# What is expected
An exact copy of every entry below is needed.

═══

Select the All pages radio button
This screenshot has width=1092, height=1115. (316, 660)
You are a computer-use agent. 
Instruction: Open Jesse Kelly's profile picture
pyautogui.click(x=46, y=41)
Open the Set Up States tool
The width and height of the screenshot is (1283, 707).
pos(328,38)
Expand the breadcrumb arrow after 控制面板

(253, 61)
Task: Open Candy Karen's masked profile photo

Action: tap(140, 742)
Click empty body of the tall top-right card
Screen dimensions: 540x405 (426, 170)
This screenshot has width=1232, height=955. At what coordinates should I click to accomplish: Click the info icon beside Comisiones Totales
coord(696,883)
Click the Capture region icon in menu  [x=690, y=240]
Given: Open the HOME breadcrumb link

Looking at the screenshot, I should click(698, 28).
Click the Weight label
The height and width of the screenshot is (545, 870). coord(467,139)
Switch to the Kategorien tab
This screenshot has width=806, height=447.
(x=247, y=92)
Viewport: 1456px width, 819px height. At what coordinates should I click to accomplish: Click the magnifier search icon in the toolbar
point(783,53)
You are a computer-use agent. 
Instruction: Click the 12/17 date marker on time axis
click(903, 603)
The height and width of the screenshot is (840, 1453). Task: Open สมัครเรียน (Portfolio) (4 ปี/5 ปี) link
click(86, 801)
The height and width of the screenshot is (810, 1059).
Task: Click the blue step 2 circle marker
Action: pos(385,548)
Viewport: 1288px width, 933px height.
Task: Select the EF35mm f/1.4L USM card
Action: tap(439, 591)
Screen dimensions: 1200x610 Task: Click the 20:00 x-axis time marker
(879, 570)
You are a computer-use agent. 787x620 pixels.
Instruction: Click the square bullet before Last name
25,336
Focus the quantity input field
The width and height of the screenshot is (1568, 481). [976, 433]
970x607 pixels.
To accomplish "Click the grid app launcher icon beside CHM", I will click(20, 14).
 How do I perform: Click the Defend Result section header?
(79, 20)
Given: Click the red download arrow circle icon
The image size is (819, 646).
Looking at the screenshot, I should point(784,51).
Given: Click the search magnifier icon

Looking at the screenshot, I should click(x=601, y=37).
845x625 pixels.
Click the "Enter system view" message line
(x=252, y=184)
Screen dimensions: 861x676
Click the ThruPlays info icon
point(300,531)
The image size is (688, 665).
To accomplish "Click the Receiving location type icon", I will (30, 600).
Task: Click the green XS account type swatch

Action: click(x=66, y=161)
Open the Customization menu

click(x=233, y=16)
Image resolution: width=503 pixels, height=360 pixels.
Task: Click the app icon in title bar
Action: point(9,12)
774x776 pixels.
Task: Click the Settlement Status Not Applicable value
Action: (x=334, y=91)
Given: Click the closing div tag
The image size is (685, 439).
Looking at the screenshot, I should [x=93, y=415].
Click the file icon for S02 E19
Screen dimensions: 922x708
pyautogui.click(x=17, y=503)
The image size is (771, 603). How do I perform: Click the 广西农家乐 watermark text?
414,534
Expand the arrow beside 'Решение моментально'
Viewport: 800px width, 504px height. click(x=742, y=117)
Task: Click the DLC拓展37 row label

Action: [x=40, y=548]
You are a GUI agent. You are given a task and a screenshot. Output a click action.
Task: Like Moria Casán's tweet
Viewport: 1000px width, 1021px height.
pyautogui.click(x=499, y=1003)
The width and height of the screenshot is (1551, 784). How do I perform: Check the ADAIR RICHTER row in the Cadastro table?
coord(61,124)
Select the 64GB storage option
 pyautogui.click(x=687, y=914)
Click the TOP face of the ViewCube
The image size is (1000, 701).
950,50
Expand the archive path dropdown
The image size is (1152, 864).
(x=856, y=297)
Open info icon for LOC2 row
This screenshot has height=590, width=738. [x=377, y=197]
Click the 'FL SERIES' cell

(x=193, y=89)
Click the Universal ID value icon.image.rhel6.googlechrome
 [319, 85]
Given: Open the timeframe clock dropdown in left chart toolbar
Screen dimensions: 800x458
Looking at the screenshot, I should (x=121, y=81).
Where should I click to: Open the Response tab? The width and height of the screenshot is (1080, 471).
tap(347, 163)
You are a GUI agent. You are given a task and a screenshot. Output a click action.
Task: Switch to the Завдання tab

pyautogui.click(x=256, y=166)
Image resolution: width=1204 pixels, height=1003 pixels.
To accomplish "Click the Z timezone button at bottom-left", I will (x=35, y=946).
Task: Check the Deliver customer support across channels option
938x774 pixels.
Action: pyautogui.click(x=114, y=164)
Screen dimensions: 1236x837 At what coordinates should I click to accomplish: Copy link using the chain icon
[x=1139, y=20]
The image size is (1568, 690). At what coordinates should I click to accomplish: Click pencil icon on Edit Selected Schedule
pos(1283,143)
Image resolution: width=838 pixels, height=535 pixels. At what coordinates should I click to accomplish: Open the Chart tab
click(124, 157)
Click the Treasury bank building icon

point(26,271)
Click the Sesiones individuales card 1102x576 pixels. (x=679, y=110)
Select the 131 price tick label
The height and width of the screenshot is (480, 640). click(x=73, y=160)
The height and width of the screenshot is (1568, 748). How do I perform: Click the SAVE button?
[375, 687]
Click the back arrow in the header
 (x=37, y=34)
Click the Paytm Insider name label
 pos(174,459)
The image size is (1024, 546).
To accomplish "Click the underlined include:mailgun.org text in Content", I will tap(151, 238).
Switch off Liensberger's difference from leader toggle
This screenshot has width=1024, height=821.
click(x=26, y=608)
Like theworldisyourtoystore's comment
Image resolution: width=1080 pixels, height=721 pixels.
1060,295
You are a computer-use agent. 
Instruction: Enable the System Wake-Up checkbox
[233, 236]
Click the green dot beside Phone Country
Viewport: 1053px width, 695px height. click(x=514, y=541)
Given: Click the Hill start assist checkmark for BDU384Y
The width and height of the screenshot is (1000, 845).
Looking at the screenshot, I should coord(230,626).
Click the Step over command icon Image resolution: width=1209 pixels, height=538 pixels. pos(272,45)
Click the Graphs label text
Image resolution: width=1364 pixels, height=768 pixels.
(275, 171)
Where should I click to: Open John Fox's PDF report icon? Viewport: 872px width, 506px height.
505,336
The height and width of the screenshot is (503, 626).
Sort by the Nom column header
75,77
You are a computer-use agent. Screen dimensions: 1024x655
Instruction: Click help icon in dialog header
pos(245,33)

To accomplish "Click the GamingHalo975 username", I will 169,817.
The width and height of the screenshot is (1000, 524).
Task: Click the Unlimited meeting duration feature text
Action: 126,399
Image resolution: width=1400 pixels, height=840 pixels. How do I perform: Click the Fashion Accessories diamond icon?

═══

# Output of the exercise
Select the All pages radio button
This screenshot has width=1092, height=1115. (316, 660)
You are a computer-use agent. 
Instruction: Open Jesse Kelly's profile picture
pyautogui.click(x=46, y=41)
Open the Set Up States tool
The width and height of the screenshot is (1283, 707).
pos(328,38)
Expand the breadcrumb arrow after 控制面板

(253, 61)
Task: Open Candy Karen's masked profile photo

Action: tap(140, 742)
Click empty body of the tall top-right card
Screen dimensions: 540x405 (426, 170)
This screenshot has width=1232, height=955. At what coordinates should I click to accomplish: Click the info icon beside Comisiones Totales
coord(696,883)
Click the Capture region icon in menu  [x=690, y=240]
Given: Open the HOME breadcrumb link

Looking at the screenshot, I should click(698, 28).
Click the Weight label
The height and width of the screenshot is (545, 870). coord(467,139)
Switch to the Kategorien tab
This screenshot has width=806, height=447.
(x=247, y=92)
Viewport: 1456px width, 819px height. At what coordinates should I click to accomplish: Click the magnifier search icon in the toolbar
point(783,53)
You are a computer-use agent. 
Instruction: Click the 12/17 date marker on time axis
click(903, 603)
The height and width of the screenshot is (840, 1453). Task: Open สมัครเรียน (Portfolio) (4 ปี/5 ปี) link
click(86, 801)
The height and width of the screenshot is (810, 1059).
Task: Click the blue step 2 circle marker
Action: pos(385,548)
Viewport: 1288px width, 933px height.
Task: Select the EF35mm f/1.4L USM card
Action: tap(439, 591)
Screen dimensions: 1200x610 Task: Click the 20:00 x-axis time marker
(879, 570)
You are a computer-use agent. 787x620 pixels.
Instruction: Click the square bullet before Last name
25,336
Focus the quantity input field
The width and height of the screenshot is (1568, 481). [976, 433]
970x607 pixels.
To accomplish "Click the grid app launcher icon beside CHM", I will click(20, 14).
 How do I perform: Click the Defend Result section header?
(79, 20)
Given: Click the red download arrow circle icon
The image size is (819, 646).
Looking at the screenshot, I should point(784,51).
Given: Click the search magnifier icon

Looking at the screenshot, I should click(x=601, y=37).
845x625 pixels.
Click the "Enter system view" message line
(x=252, y=184)
Screen dimensions: 861x676
Click the ThruPlays info icon
point(300,531)
The image size is (688, 665).
To accomplish "Click the Receiving location type icon", I will (30, 600).
Task: Click the green XS account type swatch

Action: click(x=66, y=161)
Open the Customization menu

click(x=233, y=16)
Image resolution: width=503 pixels, height=360 pixels.
Task: Click the app icon in title bar
Action: point(9,12)
774x776 pixels.
Task: Click the Settlement Status Not Applicable value
Action: (x=334, y=91)
Given: Click the closing div tag
The image size is (685, 439).
Looking at the screenshot, I should [x=93, y=415].
Click the file icon for S02 E19
Screen dimensions: 922x708
pyautogui.click(x=17, y=503)
The image size is (771, 603). How do I perform: Click the 广西农家乐 watermark text?
414,534
Expand the arrow beside 'Решение моментально'
Viewport: 800px width, 504px height. click(x=742, y=117)
Task: Click the DLC拓展37 row label

Action: [x=40, y=548]
You are a GUI agent. You are given a task and a screenshot. Output a click action.
Task: Like Moria Casán's tweet
Viewport: 1000px width, 1021px height.
pyautogui.click(x=499, y=1003)
The width and height of the screenshot is (1551, 784). How do I perform: Check the ADAIR RICHTER row in the Cadastro table?
coord(61,124)
Select the 64GB storage option
 pyautogui.click(x=687, y=914)
Click the TOP face of the ViewCube
The image size is (1000, 701).
950,50
Expand the archive path dropdown
The image size is (1152, 864).
(x=856, y=297)
Open info icon for LOC2 row
This screenshot has height=590, width=738. [x=377, y=197]
Click the 'FL SERIES' cell

(x=193, y=89)
Click the Universal ID value icon.image.rhel6.googlechrome
 [319, 85]
Given: Open the timeframe clock dropdown in left chart toolbar
Screen dimensions: 800x458
Looking at the screenshot, I should (x=121, y=81).
Where should I click to: Open the Response tab? The width and height of the screenshot is (1080, 471).
tap(347, 163)
You are a GUI agent. You are given a task and a screenshot. Output a click action.
Task: Switch to the Завдання tab

pyautogui.click(x=256, y=166)
Image resolution: width=1204 pixels, height=1003 pixels.
To accomplish "Click the Z timezone button at bottom-left", I will (x=35, y=946).
Task: Check the Deliver customer support across channels option
938x774 pixels.
Action: pyautogui.click(x=114, y=164)
Screen dimensions: 1236x837 At what coordinates should I click to accomplish: Copy link using the chain icon
[x=1139, y=20]
The image size is (1568, 690). At what coordinates should I click to accomplish: Click pencil icon on Edit Selected Schedule
pos(1283,143)
Image resolution: width=838 pixels, height=535 pixels. At what coordinates should I click to accomplish: Open the Chart tab
click(124, 157)
Click the Treasury bank building icon

point(26,271)
Click the Sesiones individuales card 1102x576 pixels. (x=679, y=110)
Select the 131 price tick label
The height and width of the screenshot is (480, 640). click(x=73, y=160)
The height and width of the screenshot is (1568, 748). How do I perform: Click the SAVE button?
[375, 687]
Click the back arrow in the header
 (x=37, y=34)
Click the Paytm Insider name label
 pos(174,459)
The image size is (1024, 546).
To accomplish "Click the underlined include:mailgun.org text in Content", I will tap(151, 238).
Switch off Liensberger's difference from leader toggle
This screenshot has width=1024, height=821.
click(x=26, y=608)
Like theworldisyourtoystore's comment
Image resolution: width=1080 pixels, height=721 pixels.
1060,295
You are a computer-use agent. 
Instruction: Enable the System Wake-Up checkbox
[233, 236]
Click the green dot beside Phone Country
Viewport: 1053px width, 695px height. click(x=514, y=541)
Given: Click the Hill start assist checkmark for BDU384Y
The width and height of the screenshot is (1000, 845).
Looking at the screenshot, I should coord(230,626).
Click the Step over command icon Image resolution: width=1209 pixels, height=538 pixels. pos(272,45)
Click the Graphs label text
Image resolution: width=1364 pixels, height=768 pixels.
(275, 171)
Where should I click to: Open John Fox's PDF report icon? Viewport: 872px width, 506px height.
505,336
The height and width of the screenshot is (503, 626).
Sort by the Nom column header
75,77
You are a computer-use agent. Screen dimensions: 1024x655
Instruction: Click help icon in dialog header
pos(245,33)

To accomplish "Click the GamingHalo975 username", I will 169,817.
The width and height of the screenshot is (1000, 524).
Task: Click the Unlimited meeting duration feature text
Action: 126,399
Image resolution: width=1400 pixels, height=840 pixels. How do I perform: Click the Fashion Accessories diamond icon?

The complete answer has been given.